Following along from yesterday’s post about not waiting any longer to start doing the things I wanted to do all my life but put off, we now turn to another Stoic philosopher, Epictetus.
How long are you going to wait before you demand the best for yourself and in no instance bypass the discriminations of reason?
Epictetus was a slave, who endured hardship after hardship, and still managed to live a pretty decent life. He fully embraced Stoicism, a philosophy that says all external events are beyond our control and should be accepted in a calm and detached manner. The only thing we can control is our response to things, and we do that through self-discipline.
In The Encheiridion (The Handbook) a collection of teachings put together by Epictetus’s student Arrian, he has a quote that follows up on what I said yesterday:
“How long are you going to wait before you demand the best for yourself and in no instance bypass the discriminations of reason? You have been given the principles that you ought to endorse, and you have endorsed them. What kind of teacher, then, are you still waiting for in order to refer your self-improvement to him? You are no longer a boy, but a full-grown man. If you are careless and lazy now and keep putting things off and always deferring the day after which you will attend to yourself, you will not notice that you are making no progress, but you will live and die as someone quite ordinary.”

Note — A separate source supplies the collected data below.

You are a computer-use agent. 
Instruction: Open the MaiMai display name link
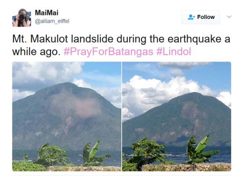(47, 13)
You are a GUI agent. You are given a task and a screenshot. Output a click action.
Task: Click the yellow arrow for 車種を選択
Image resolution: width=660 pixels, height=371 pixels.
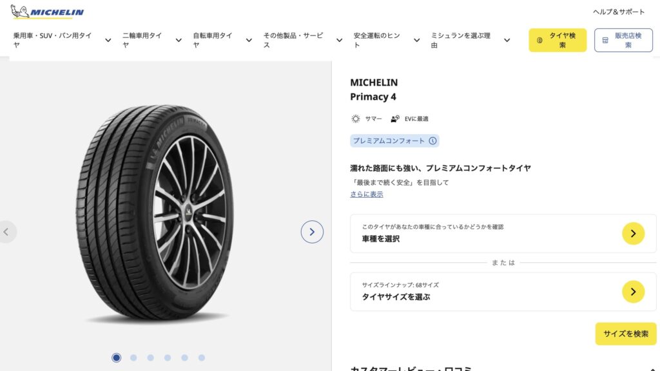click(633, 233)
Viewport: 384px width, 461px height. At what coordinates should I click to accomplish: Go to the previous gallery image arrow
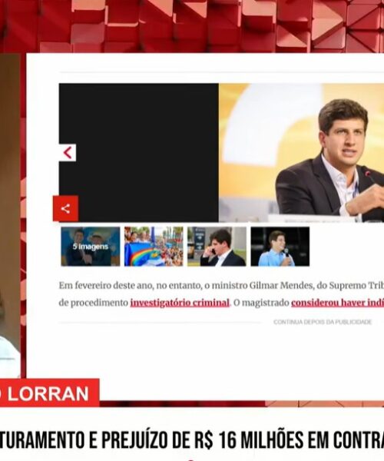[68, 153]
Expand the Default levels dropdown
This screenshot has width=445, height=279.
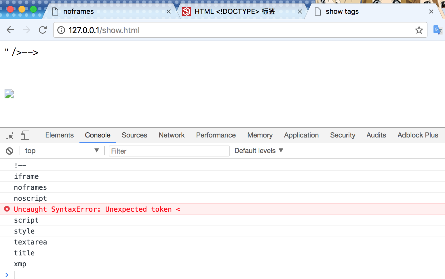(259, 151)
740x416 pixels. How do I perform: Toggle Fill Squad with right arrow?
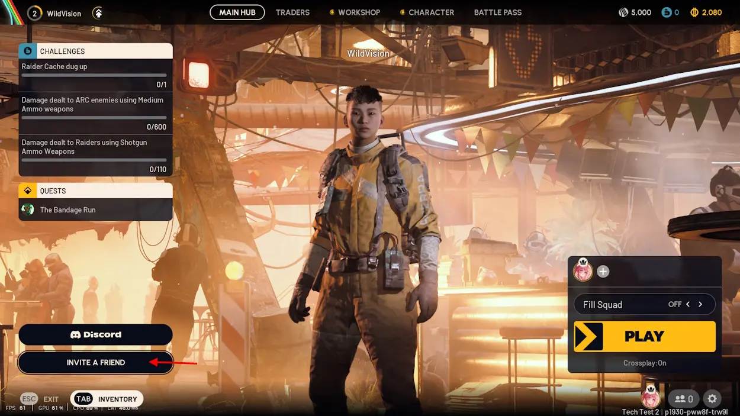point(700,304)
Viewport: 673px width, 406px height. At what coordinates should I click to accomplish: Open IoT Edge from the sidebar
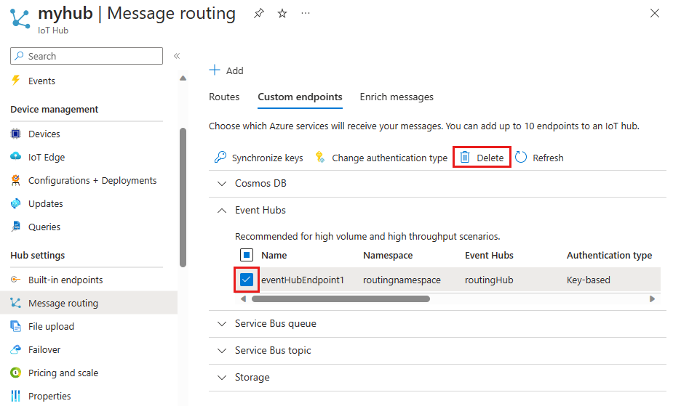[47, 157]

“From now on, then, resolve to live as a grown-up who is making progress, and make whatever you think best a law that you never set aside. And whenever you encounter anything that is difficult or pleasurable, or highly or lowly regarded, remember that the contest is now: you are at the Olympic Games, you cannot wait any longer, and that your progress is wrecked or preserved by a single day and a single event. That is how Socrates fulfilled himself by attending to nothing except reason in everything he encountered. And you, although you are not yet a Socrates, should live as someone who at least wants to be a Socrates.”
I have lots of things I want to do. Too many to be done in one lifetime. I am also a master of procrastination. I don’t do any of the things I want to do. I keep putting them off. I’m definitely on track to die as someone quite ordinary.
Why do I do that? As Epictetus says, I’ve got everything I need, I don’t need to wait for some teacher to tell me what to do. Heck, I’m certainly old enough to know better by now.
Life is not a dress rehearsal. Life is. Either get what you want, or don’t. But if you put off doing the things that will get you what you want, you will most assuredly NOT get them.
I suppose the Stoics would also say that if you don’t get them, you need to accept that and keep moving on. You can’t control things outside you. You can only choose what you do, and try to live virtuously. Maybe throw in a little Ghandi – ‘Be the change you want to see in the world’?
I really need to stop procrastinating, get off my ass, and write more. I’ve got stories to tell. And the stories want out of my head and to be told. Somehow, amidst all the hustle and bustle of the daily grind, I need to demand the best for myself and put the time in on the things I want.